## Consegna scritta
Trascrivi parola per parola, dal brano sulla spesa pubblica riportato più sotto, tutto ciò che va da "Una spesa, quella" fino a "studi della CGIA.".
---------- Brano selezionato
Al netto degli interessi sul debito, l’anno scorso la spesa pubblica del nostro Paese è stata pari a quasi 890 miliardi di euro: un importo oltre 4 volte superiore a quanto saremo chiamati a spendere nei prossimi 5 anni con i soldi messi a disposizione dall’Unione europea con il Recovery che, ricordiamo, ammontano a 191,5 miliardi di euro.
Intendiamoci: nessuno mette in discussione l’importanza e l’utilità delle risorse europee che saremo chiamati ad investire nei prossimi anni. Ci mancherebbe altro. Tuttavia, vorremmo che il dibattito che si è aperto in questi ultimi mesi nel Paese sulla necessità di spendere bene e presto queste risorse fosse applicato sempre; visto che, solo nell’ultimo anno, le uscite pubbliche hanno sfiorato gli 890 miliardi di euro.
Una spesa, quella pubblica, che per il 90 per cento circa è di parte corrente e viene utilizzata, in particolar modo, per liquidare gli stipendi dei dipendenti del pubblico impiego, per consentire i consumi della macchina pubblica e per pagare le prestazioni sociali. A dirlo è l’Ufficio studi della CGIA.
Ora, affidare tutte le nostre aspettative di crescita alla “riuscita” del “Piano Nazionale di Ripresa e Resilienza” (PNRR) è una cosa estremamente giusta e doverosa; è comunque altrettanto determinante che il Governo Draghi intensifichi l’attenzione anche su come vengono impiegati ogni anno questi 890 miliardi di euro e attivi, in misura più incisiva di quanto è stato fatto fino a ora, un sistema di monitoraggio più attento e oculato.
--------------------
---------- Dati forniti
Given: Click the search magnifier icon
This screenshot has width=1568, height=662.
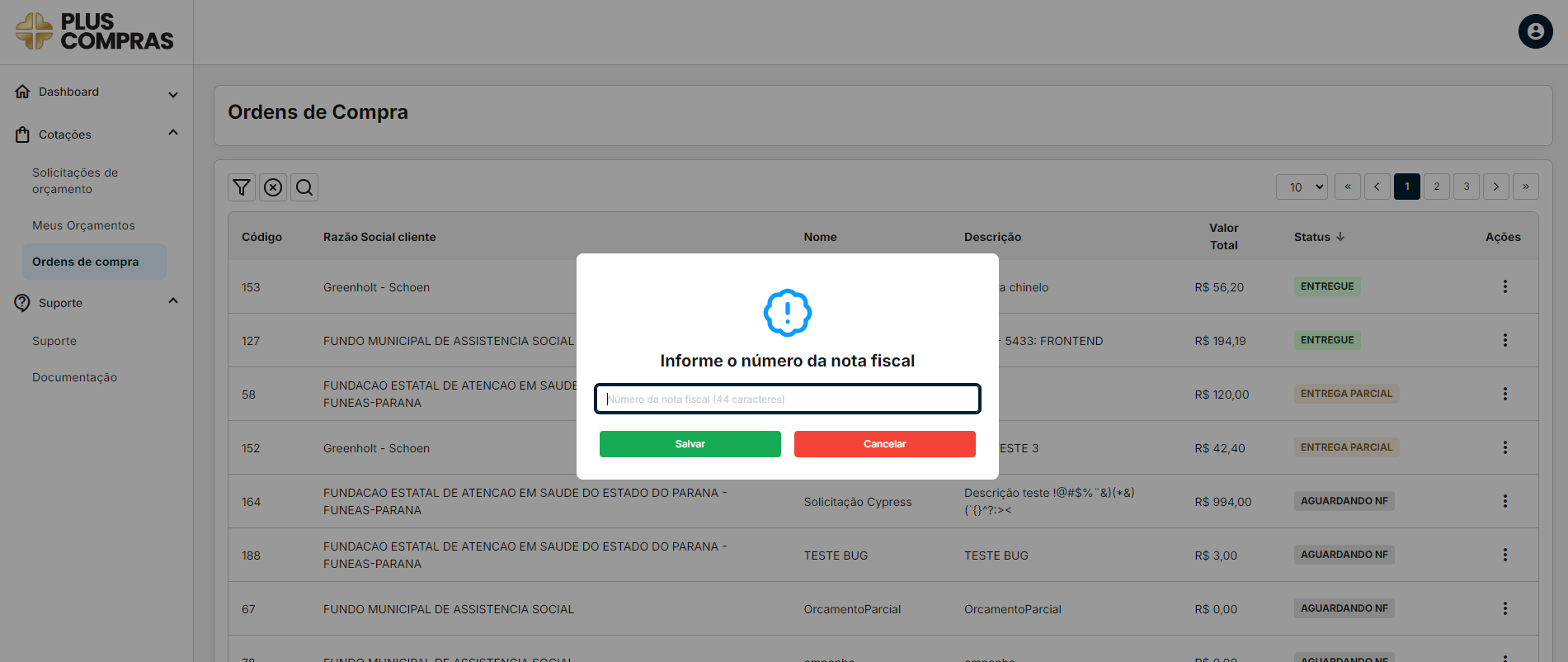Looking at the screenshot, I should (304, 187).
--------------------
## Risultato esercizio
Una spesa, quella pubblica, che per il 90 per cento circa è di parte corrente e viene utilizzata, in particolar modo, per liquidare gli stipendi dei dipendenti del pubblico impiego, per consentire i consumi della macchina pubblica e per pagare le prestazioni sociali. A dirlo è l’Ufficio studi della CGIA.